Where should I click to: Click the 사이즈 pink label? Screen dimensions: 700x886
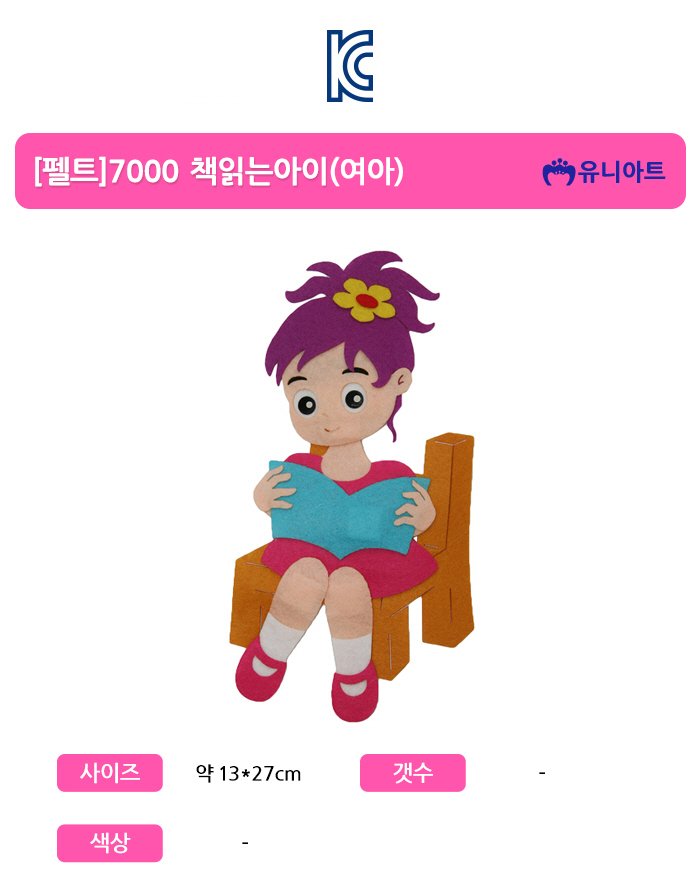pos(110,772)
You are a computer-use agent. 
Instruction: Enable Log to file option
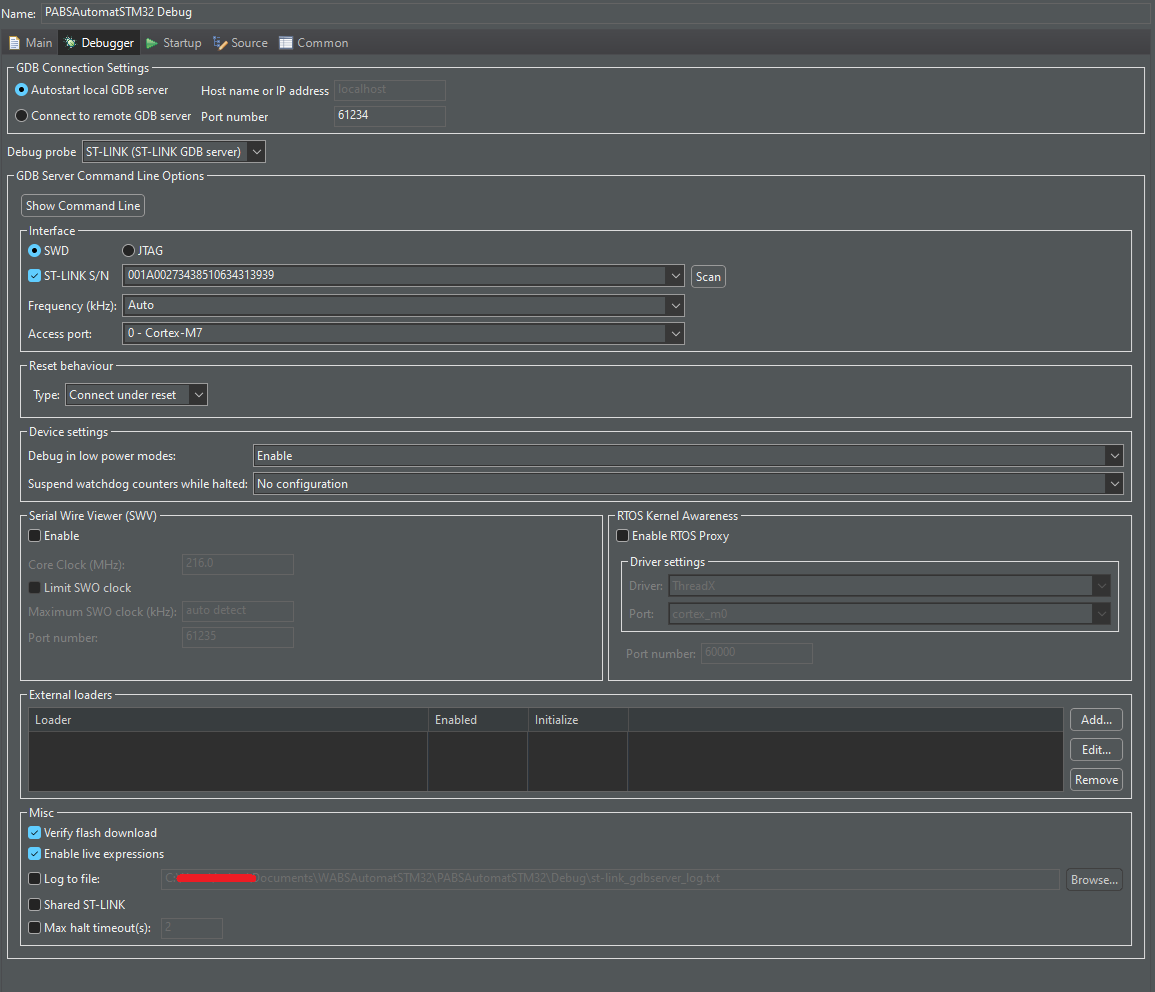(x=34, y=878)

• **Work to do**: Identify every line in the rows above that contains the word "Enable", and copy each of those lines.

• **Reply**:
Instruction: Enable Log to file option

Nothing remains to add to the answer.